= William Eckhardt (lawyer) =

William G. Eckhardt is a lawyer, a professor of law at the University of Missouri–Kansas City, and formerly a military officer, where his most notable case was the prosecution of Captain Ernest Medina, for the My Lai Massacre.

Professor Eckhardt received his B.A., with honors from the University of Mississippi in 1963 where he was a member of the Sigma Chi fraternity. Professor Eckhardt went on to receive his LL.B., also with honors, from the University of Virginia in 1966. In addition, he earned an LL.M. Equivalent with honors from The Judge Advocate General’s School in 1970. He is a graduate of the United States Army War College, where he later served on the faculty and held the Dwight D. Eisenhower Chair of National Security.

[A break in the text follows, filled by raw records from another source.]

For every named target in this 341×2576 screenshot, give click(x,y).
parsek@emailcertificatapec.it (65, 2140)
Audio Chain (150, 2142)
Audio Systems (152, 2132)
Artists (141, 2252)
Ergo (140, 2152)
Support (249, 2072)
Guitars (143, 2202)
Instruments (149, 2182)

Professor Eckhardt completed 30 years of service and retired as Colonel in the Army Judge Advocate General's Corps. His significant positions included: Chief Prosecutor in the My Lai Cases (receiving the Federal Bar Association - Federal Younger Lawyer Award for his professional efforts), Personnel Affairs Branch Chief in the Army’s Litigation Division, General Counsel to units in California and Germany, the Army’s Chief Appellate Defender and Legal Advisor to Wartime Theater Commander. His varying teaching duties included being an adjunct professor at the University of California at Berkeley.

On June 3, 2006 Eckhardt conducted an interview with the Kansas City Star where he was asked whether he saw parallels between My Lai, and the alleged massacre at Haditha, and the treatment of the detainees in the Guantanamo Bay detainment camps.